The ability to represent information using an antiferromagnetic material is attractive for future antiferromagnetic spintronic devices. Previous studies have focussed on the utilization of antiferromagnetic materials with biaxial magnetic anisotropy for electrical manipulation. A practical realization of these antiferromagnetic devices is limited by the requirement of material-specific constraints. Here, we demonstrate current-induced switching in a polycrystalline PtMn/Pt metallic heterostructure. A comparison of electrical transport measurements in PtMn with and without the Pt layer, corroborated by x-ray imaging, reveals reversible switching of the thermally-stable antiferromagnetic Néel vector by spin-orbit torques. The presented results demonstrate the potential of polycrystalline metals for antiferromagnetic spintronics.

* **DIRECTIVE**:
Reproduce the page excerpt on current-induced switching in PtMn/Pt word for word, in its entirety.

(Element lookup records)

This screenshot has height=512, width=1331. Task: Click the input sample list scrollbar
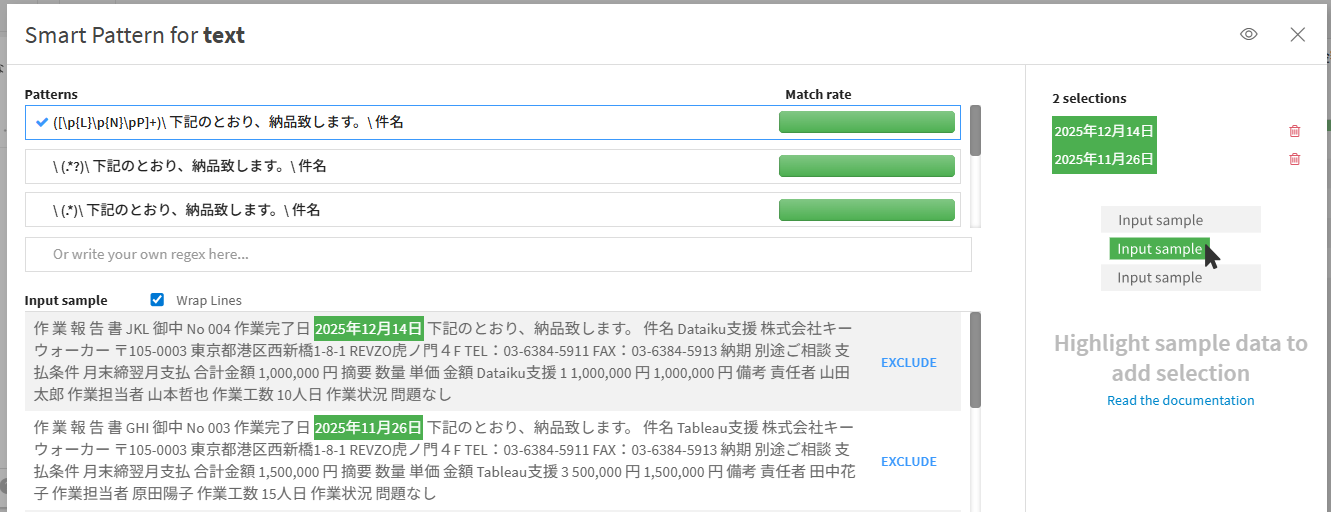coord(975,360)
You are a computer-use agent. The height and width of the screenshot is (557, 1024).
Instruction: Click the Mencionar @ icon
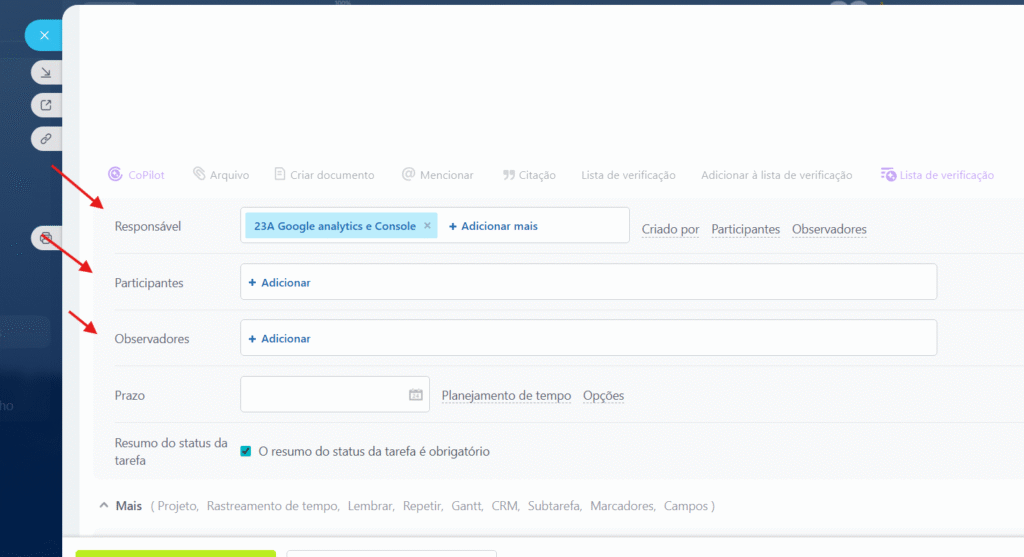pyautogui.click(x=408, y=175)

* **RESULT**:
The ability to represent information using an antiferromagnetic material is attractive for future antiferromagnetic spintronic devices. Previous studies have focussed on the utilization of antiferromagnetic materials with biaxial magnetic anisotropy for electrical manipulation. A practical realization of these antiferromagnetic devices is limited by the requirement of material-specific constraints. Here, we demonstrate current-induced switching in a polycrystalline PtMn/Pt metallic heterostructure. A comparison of electrical transport measurements in PtMn with and without the Pt layer, corroborated by x-ray imaging, reveals reversible switching of the thermally-stable antiferromagnetic Néel vector by spin-orbit torques. The presented results demonstrate the potential of polycrystalline metals for antiferromagnetic spintronics.